• **PROBLEM DESCRIPTION**
Nothing more is wanted than an exact repeat of the data below.

═══

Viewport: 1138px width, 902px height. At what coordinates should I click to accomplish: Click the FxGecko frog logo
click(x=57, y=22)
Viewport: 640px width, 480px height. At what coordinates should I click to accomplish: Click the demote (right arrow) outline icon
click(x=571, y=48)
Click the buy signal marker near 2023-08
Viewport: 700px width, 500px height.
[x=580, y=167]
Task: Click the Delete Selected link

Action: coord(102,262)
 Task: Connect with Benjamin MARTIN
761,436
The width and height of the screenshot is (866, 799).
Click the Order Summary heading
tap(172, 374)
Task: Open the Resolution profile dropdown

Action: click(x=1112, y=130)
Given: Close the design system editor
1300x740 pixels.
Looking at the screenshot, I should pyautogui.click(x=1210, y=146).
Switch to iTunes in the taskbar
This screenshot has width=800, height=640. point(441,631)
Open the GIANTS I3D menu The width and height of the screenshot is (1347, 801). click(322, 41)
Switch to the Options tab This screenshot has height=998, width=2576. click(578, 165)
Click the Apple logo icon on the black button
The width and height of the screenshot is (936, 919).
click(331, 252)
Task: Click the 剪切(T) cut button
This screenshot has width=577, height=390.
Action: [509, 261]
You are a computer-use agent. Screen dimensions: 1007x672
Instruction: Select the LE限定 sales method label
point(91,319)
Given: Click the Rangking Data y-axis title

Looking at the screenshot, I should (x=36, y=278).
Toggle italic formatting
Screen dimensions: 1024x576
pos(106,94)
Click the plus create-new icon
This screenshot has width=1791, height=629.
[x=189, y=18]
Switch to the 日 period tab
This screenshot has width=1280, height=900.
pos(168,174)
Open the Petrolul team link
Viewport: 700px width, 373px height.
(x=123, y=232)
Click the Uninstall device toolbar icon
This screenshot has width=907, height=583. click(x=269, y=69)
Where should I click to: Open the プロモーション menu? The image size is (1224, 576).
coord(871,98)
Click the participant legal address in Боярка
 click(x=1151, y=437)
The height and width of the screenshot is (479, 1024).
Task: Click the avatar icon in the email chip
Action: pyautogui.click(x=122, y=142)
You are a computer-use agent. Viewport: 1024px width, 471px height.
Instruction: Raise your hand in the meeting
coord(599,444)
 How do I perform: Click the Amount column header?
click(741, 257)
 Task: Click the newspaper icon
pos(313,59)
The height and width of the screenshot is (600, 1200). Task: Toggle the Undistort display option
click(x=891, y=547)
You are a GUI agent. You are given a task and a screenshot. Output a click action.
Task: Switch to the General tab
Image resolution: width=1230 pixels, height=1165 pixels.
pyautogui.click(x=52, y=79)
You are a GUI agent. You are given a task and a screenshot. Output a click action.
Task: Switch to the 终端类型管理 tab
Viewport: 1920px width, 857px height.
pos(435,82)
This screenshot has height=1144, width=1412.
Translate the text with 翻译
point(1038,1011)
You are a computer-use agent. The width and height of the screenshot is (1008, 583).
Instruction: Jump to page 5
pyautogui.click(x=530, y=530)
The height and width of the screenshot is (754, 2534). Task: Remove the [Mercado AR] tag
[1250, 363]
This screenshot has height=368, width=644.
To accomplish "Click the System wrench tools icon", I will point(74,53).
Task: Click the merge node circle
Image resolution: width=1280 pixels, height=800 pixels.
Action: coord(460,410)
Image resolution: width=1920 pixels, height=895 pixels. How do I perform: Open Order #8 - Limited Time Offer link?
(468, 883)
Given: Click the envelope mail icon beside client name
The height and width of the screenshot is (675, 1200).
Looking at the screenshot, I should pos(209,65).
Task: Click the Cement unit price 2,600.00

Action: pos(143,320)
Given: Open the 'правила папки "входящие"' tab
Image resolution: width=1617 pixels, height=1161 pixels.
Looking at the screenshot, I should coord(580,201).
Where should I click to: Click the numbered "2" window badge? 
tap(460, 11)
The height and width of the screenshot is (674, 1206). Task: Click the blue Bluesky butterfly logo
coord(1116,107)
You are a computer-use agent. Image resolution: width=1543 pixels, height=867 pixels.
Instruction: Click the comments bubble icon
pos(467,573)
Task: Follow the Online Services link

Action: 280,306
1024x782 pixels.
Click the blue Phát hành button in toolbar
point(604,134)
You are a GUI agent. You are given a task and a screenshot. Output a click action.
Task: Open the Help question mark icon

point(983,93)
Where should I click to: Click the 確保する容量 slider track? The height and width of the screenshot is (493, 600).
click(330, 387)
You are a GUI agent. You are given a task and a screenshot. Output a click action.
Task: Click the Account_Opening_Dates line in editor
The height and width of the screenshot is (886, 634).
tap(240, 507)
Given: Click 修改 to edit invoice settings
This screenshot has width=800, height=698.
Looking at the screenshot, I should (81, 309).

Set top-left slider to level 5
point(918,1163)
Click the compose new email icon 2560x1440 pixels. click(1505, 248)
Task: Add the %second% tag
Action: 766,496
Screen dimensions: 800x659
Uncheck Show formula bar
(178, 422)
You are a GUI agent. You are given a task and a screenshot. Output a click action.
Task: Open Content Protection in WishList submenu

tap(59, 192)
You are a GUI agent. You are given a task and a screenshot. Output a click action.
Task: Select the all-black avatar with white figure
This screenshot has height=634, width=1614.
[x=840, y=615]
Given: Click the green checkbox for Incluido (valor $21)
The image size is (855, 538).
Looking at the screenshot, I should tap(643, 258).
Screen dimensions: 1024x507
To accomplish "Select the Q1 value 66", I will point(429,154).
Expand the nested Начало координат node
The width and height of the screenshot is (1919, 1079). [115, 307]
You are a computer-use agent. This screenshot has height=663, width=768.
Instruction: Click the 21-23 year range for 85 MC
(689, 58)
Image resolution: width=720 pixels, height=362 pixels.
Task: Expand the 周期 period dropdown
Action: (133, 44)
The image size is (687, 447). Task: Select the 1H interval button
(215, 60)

═══

• **SOLUTION**
Viewport: 1138px width, 902px height. At what coordinates should I click to accomplish: Click the FxGecko frog logo
click(x=57, y=22)
Viewport: 640px width, 480px height. At what coordinates should I click to accomplish: Click the demote (right arrow) outline icon
click(x=571, y=48)
Click the buy signal marker near 2023-08
Viewport: 700px width, 500px height.
[x=580, y=167]
Task: Click the Delete Selected link

Action: coord(102,262)
 Task: Connect with Benjamin MARTIN
761,436
The width and height of the screenshot is (866, 799).
Click the Order Summary heading
tap(172, 374)
Task: Open the Resolution profile dropdown

Action: click(x=1112, y=130)
Given: Close the design system editor
1300x740 pixels.
Looking at the screenshot, I should pyautogui.click(x=1210, y=146).
Switch to iTunes in the taskbar
This screenshot has width=800, height=640. point(441,631)
Open the GIANTS I3D menu The width and height of the screenshot is (1347, 801). click(322, 41)
Switch to the Options tab This screenshot has height=998, width=2576. click(578, 165)
Click the Apple logo icon on the black button
The width and height of the screenshot is (936, 919).
click(331, 252)
Task: Click the 剪切(T) cut button
This screenshot has width=577, height=390.
Action: [509, 261]
You are a computer-use agent. Screen dimensions: 1007x672
Instruction: Select the LE限定 sales method label
point(91,319)
Given: Click the Rangking Data y-axis title

Looking at the screenshot, I should (x=36, y=278).
Toggle italic formatting
Screen dimensions: 1024x576
pos(106,94)
Click the plus create-new icon
This screenshot has width=1791, height=629.
[x=189, y=18]
Switch to the 日 period tab
This screenshot has width=1280, height=900.
pos(168,174)
Open the Petrolul team link
Viewport: 700px width, 373px height.
(x=123, y=232)
Click the Uninstall device toolbar icon
This screenshot has width=907, height=583. click(x=269, y=69)
Where should I click to: Open the プロモーション menu? The image size is (1224, 576).
coord(871,98)
Click the participant legal address in Боярка
 click(x=1151, y=437)
The height and width of the screenshot is (479, 1024).
Task: Click the avatar icon in the email chip
Action: pyautogui.click(x=122, y=142)
You are a computer-use agent. Viewport: 1024px width, 471px height.
Instruction: Raise your hand in the meeting
coord(599,444)
 How do I perform: Click the Amount column header?
click(741, 257)
 Task: Click the newspaper icon
pos(313,59)
The height and width of the screenshot is (600, 1200). Task: Toggle the Undistort display option
click(x=891, y=547)
You are a GUI agent. You are given a task and a screenshot. Output a click action.
Task: Switch to the General tab
Image resolution: width=1230 pixels, height=1165 pixels.
pyautogui.click(x=52, y=79)
You are a GUI agent. You are given a task and a screenshot. Output a click action.
Task: Switch to the 终端类型管理 tab
Viewport: 1920px width, 857px height.
pos(435,82)
This screenshot has height=1144, width=1412.
Translate the text with 翻译
point(1038,1011)
You are a computer-use agent. The width and height of the screenshot is (1008, 583).
Instruction: Jump to page 5
pyautogui.click(x=530, y=530)
The height and width of the screenshot is (754, 2534). Task: Remove the [Mercado AR] tag
[1250, 363]
This screenshot has height=368, width=644.
To accomplish "Click the System wrench tools icon", I will point(74,53).
Task: Click the merge node circle
Image resolution: width=1280 pixels, height=800 pixels.
Action: coord(460,410)
Image resolution: width=1920 pixels, height=895 pixels. How do I perform: Open Order #8 - Limited Time Offer link?
(468, 883)
Given: Click the envelope mail icon beside client name
The height and width of the screenshot is (675, 1200).
Looking at the screenshot, I should pos(209,65).
Task: Click the Cement unit price 2,600.00

Action: pos(143,320)
Given: Open the 'правила папки "входящие"' tab
Image resolution: width=1617 pixels, height=1161 pixels.
Looking at the screenshot, I should coord(580,201).
Where should I click to: Click the numbered "2" window badge? 
tap(460, 11)
The height and width of the screenshot is (674, 1206). Task: Click the blue Bluesky butterfly logo
coord(1116,107)
You are a computer-use agent. Image resolution: width=1543 pixels, height=867 pixels.
Instruction: Click the comments bubble icon
pos(467,573)
Task: Follow the Online Services link

Action: 280,306
1024x782 pixels.
Click the blue Phát hành button in toolbar
point(604,134)
You are a GUI agent. You are given a task and a screenshot. Output a click action.
Task: Open the Help question mark icon

point(983,93)
Where should I click to: Click the 確保する容量 slider track? The height and width of the screenshot is (493, 600).
click(330, 387)
You are a GUI agent. You are given a task and a screenshot. Output a click action.
Task: Click the Account_Opening_Dates line in editor
The height and width of the screenshot is (886, 634).
tap(240, 507)
Given: Click 修改 to edit invoice settings
This screenshot has width=800, height=698.
Looking at the screenshot, I should (81, 309).

Set top-left slider to level 5
point(918,1163)
Click the compose new email icon 2560x1440 pixels. click(1505, 248)
Task: Add the %second% tag
Action: 766,496
Screen dimensions: 800x659
Uncheck Show formula bar
(178, 422)
You are a GUI agent. You are given a task and a screenshot. Output a click action.
Task: Open Content Protection in WishList submenu

tap(59, 192)
You are a GUI agent. You are given a task and a screenshot. Output a click action.
Task: Select the all-black avatar with white figure
This screenshot has height=634, width=1614.
[x=840, y=615]
Given: Click the green checkbox for Incluido (valor $21)
The image size is (855, 538).
Looking at the screenshot, I should tap(643, 258).
Screen dimensions: 1024x507
To accomplish "Select the Q1 value 66", I will point(429,154).
Expand the nested Начало координат node
The width and height of the screenshot is (1919, 1079). [115, 307]
You are a computer-use agent. This screenshot has height=663, width=768.
Instruction: Click the 21-23 year range for 85 MC
(689, 58)
Image resolution: width=720 pixels, height=362 pixels.
Task: Expand the 周期 period dropdown
Action: (133, 44)
The image size is (687, 447). Task: Select the 1H interval button
(215, 60)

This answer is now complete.